Task directions: Each record that follows should be repeated exactly, minus any images.

* * * * *

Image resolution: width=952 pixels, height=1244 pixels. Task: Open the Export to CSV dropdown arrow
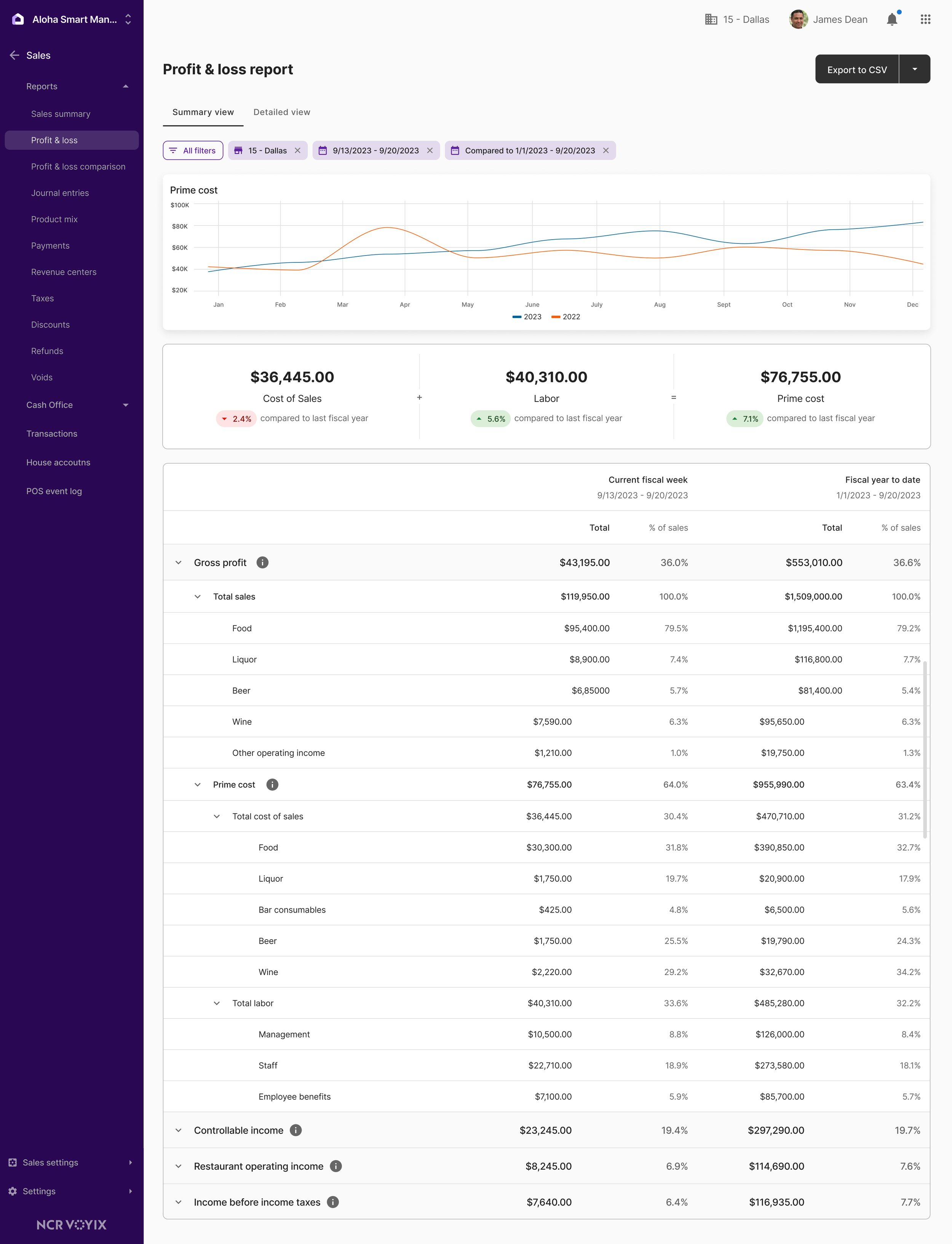click(914, 69)
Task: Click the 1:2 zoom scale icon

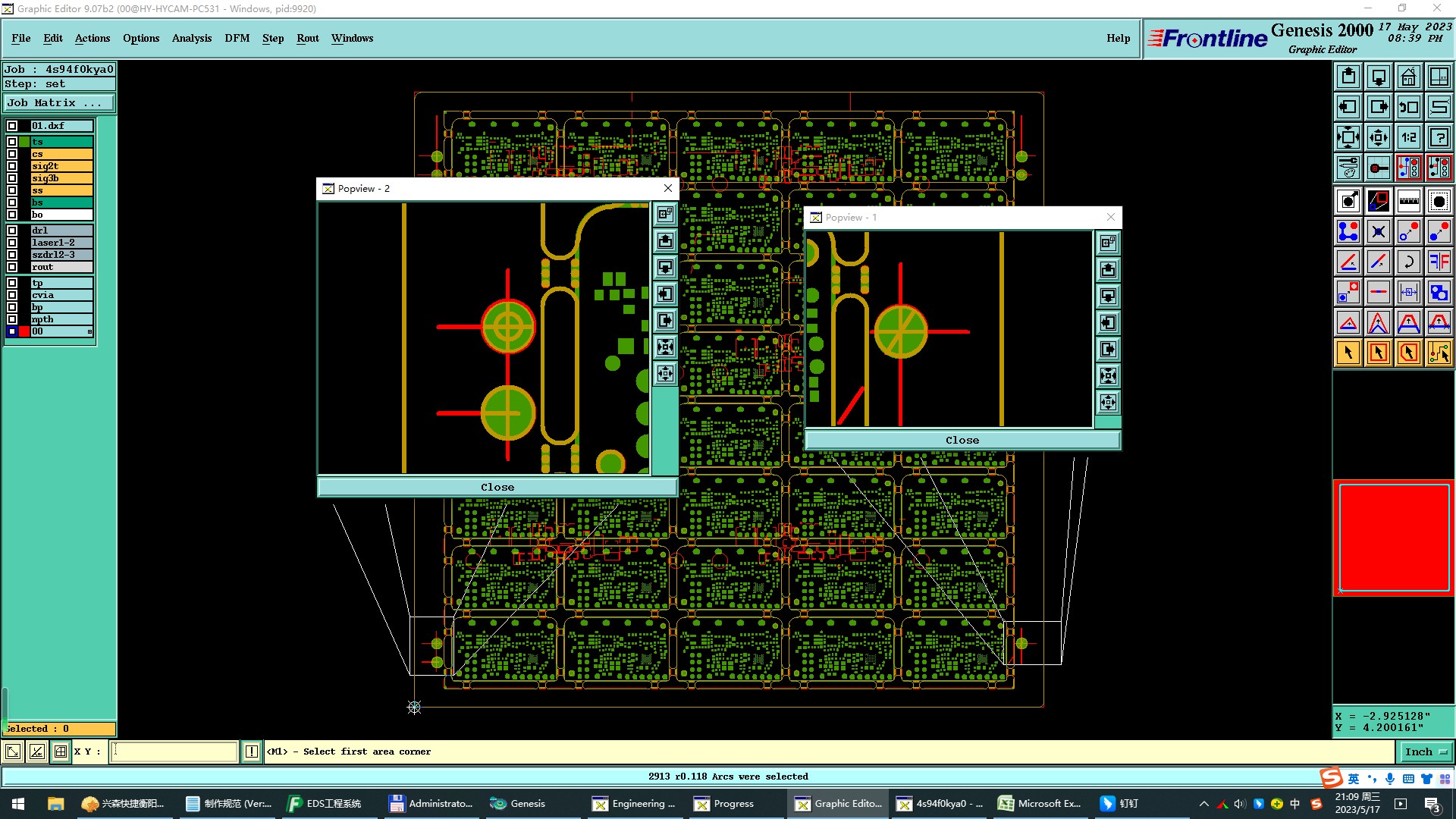Action: tap(1408, 137)
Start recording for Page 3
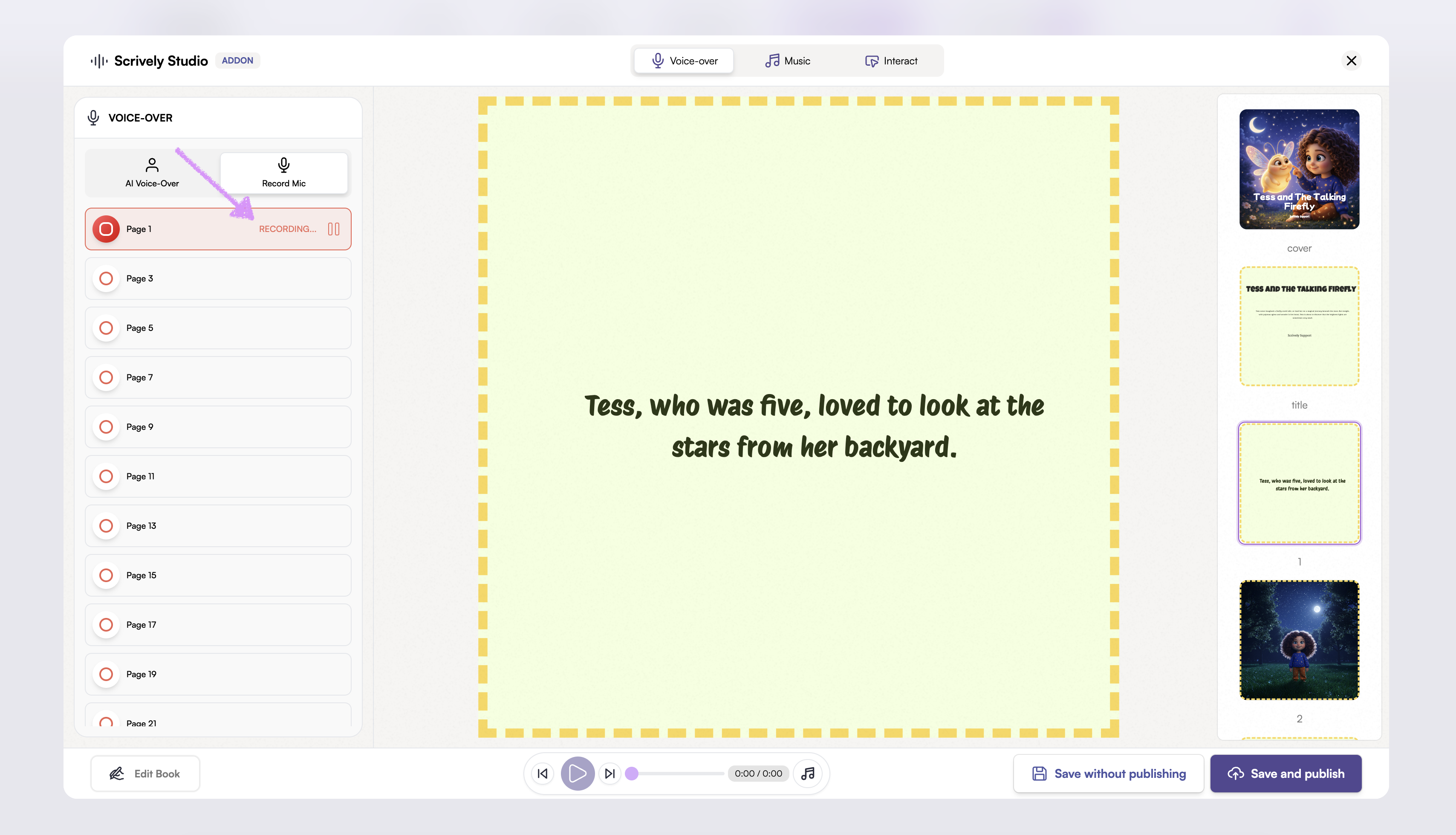 pyautogui.click(x=106, y=279)
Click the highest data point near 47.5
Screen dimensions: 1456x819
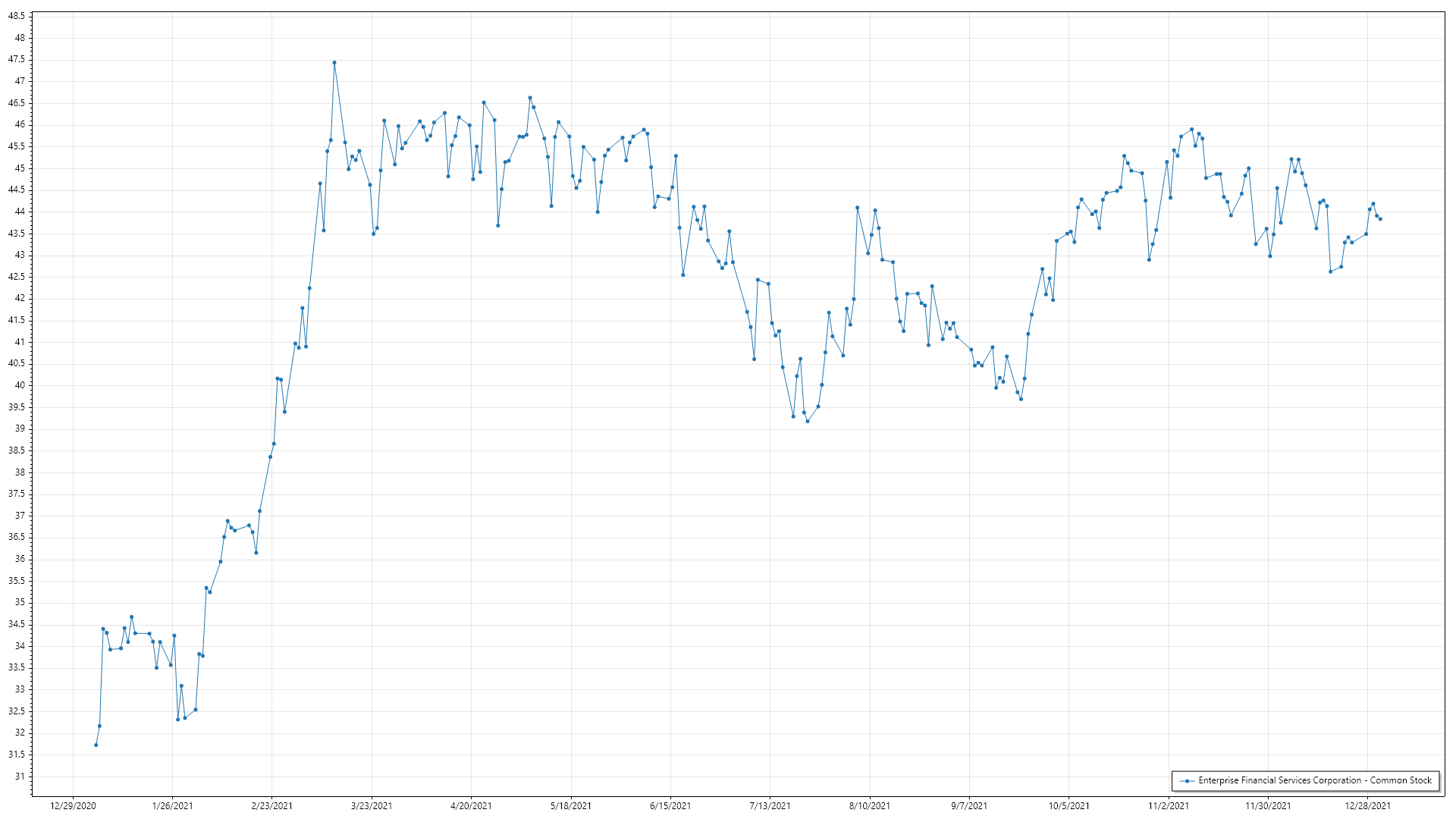(x=334, y=63)

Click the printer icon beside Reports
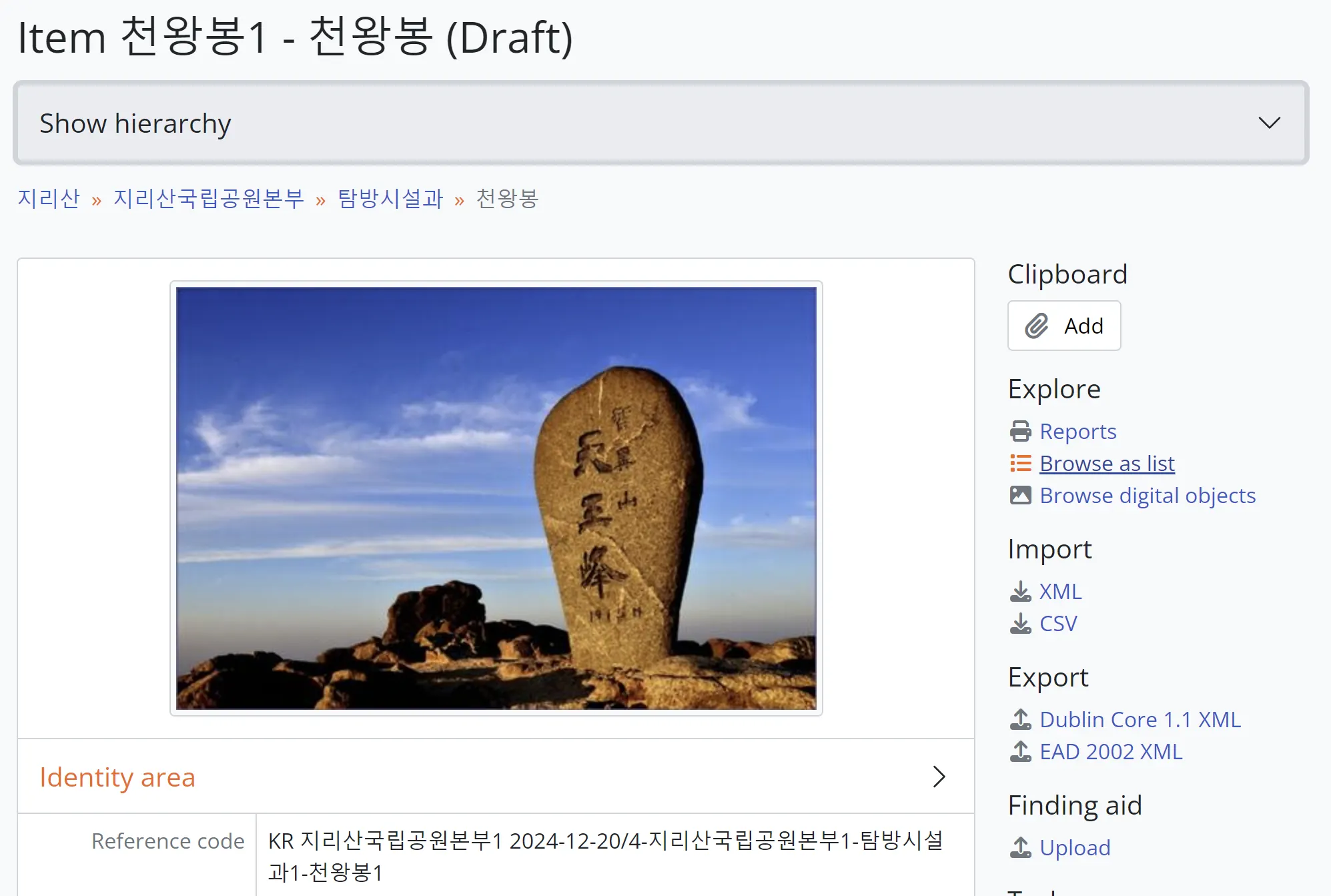point(1020,431)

* * * * *

Your response:
Image resolution: width=952 pixels, height=1244 pixels. Task: Open the Export to CSV dropdown arrow
click(914, 69)
Task: Click the 1:2 zoom scale icon

Action: tap(1408, 137)
Start recording for Page 3
 pyautogui.click(x=106, y=279)
Click the highest data point near 47.5
Screen dimensions: 1456x819
(x=334, y=63)

Click the printer icon beside Reports
point(1020,431)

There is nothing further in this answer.